3.3. Phase-Coded Frequency-Modulated Continuous Wave (PC-FMCW)

3.3.1. Waveform

PC-FMCW combines a chirp waveform with phase sequences, where phase shifts are encoded in the chirp. The waveform is shown in Figure 7. PC-FMCW uses an intra-chirp phase-coding, whereas in contrast FMCW with DDM uses an inter-chirp phase coding. Phase shifts represent complex values, such as BPSK or QPSK constellation points. A sequence consists of $N_{\mathrm{chip}}\in {\mathbb{N}}_{\ge 2}$ chips. The waveform signal can be expressed by

$$\begin{array}{c}\hfill f_{\mathrm{PC}}-\mathrm{FMCW}\left(t\right)=s\left(t\right)exp\left(j\varphi \left(t\right)\right),\end{array}$$

(18)

where $s\left(t\right)$ is the phase sequence given as

$$s\left(t\right)=\sum _{n_{\mathrm{chip}}=0}^{N_{\mathrm{chip}}-1}exp\left(j{\phi }_{n_{\mathrm{chip}}}\right)\mathrm{rect}\left({\displaystyle \frac{t-n_{\mathrm{chip}}{T}_{\mathrm{chip}}}{T_{\mathrm{chip}}}}\right).$$

(19)

The chirp configuration is similar to the FMCW systems in Section 3.1.1. After transmitting the signal, the received signals are demodulated by stretch processing [7]. The signal after the LPF is a beat signal that still contains phase shifts at an IF. It can be expressed by

$$y_{\mathrm{IF}}\left(t\right)=as\left(t-\tau \left(t\right)\right)exp\left(j{\varphi }_{\mathrm{B},\mathrm{PC}}\left(t\right)\right),$$

(20)

where ${\varphi }_{\mathrm{B},\mathrm{PC}}\left(t\right)$ can be denoted as

$${\varphi }_{\mathrm{B},\mathrm{PC}}\left(t\right)=\varphi \left(t\right)-\varphi \left(t-\tau \left(t\right)\right).$$

(21)

3.3.2. Architecture

Due to technical challenges, digital modulation has yet to mature for market deployment. As a transitional solution, PC-FMCW has emerged as a hybrid modulation scheme that integrates digital phase sequences into analog frequency chirps. Unlike the bandwidth typically used in PMCW, the bandwidth of the phase coding in PC-FMCW is much lower (e.g., less than 1 $\mathrm{M}$$\mathrm{Hz}$ in [7]). In PC-FMCW, a coder applies phase sequences (chips) to each chirp; these sequences differ between transmit antennas to facilitate transmitter identification. The frequency- and phase-modulated signal is then upconverted to a carrier, amplified, and transmitted, while an uncoded reference chirp is routed to the receiver for demodulation.

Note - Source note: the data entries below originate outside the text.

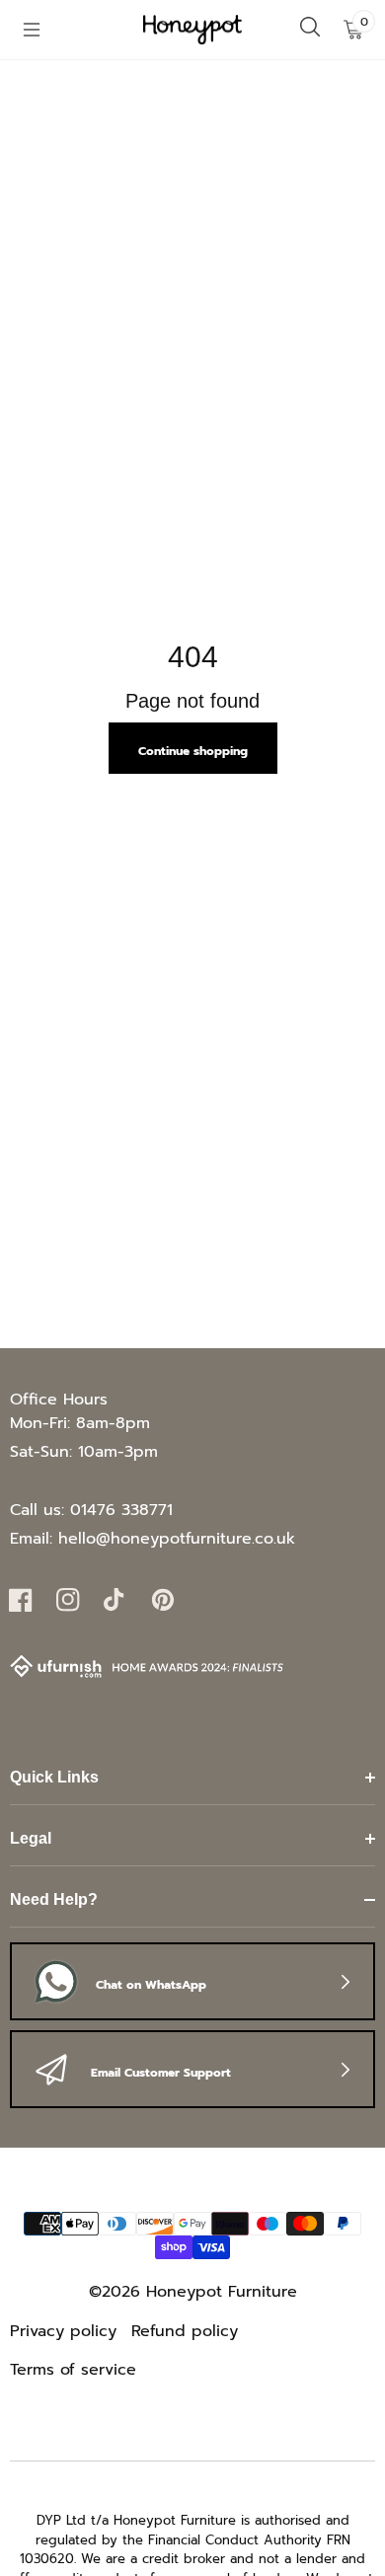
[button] (31, 29)
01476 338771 (121, 1510)
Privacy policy (63, 2331)
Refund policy (184, 2331)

On the receiving side, the signal is amplified and demodulated using the uncoded chirp, yielding a low-frequency beat signal - an approach already familiar from FMCW radar systems (see Section 3.1.1). After low-pass filtering to remove high-frequency components, the signal is digitized by an ADC. However, this beat signal still contains phase shifts. Unlike PMCW, where phase shifts are used for range processing (see Section 3.2.3), PC-FMCW employs phase shifts only for transmitter identification. Consequently, these phase shifts must be eliminated before conducting range and Doppler processing. Because the received signal may contain reflections from multiple ranges (i.e., different beat frequencies), it first passes through a GDF that delays each frequency component to the maximum possible delay associated with the chirp duration, thus corresponding to the maximum unambiguous range [7]. As a result, the envelopes of all beat frequencies align in time, allowing the subsequent decoding stage to remove the phase shifts. The decoded signal can then be processed to extract range, Doppler, and angle information. Figure 8 illustrates this system architecture.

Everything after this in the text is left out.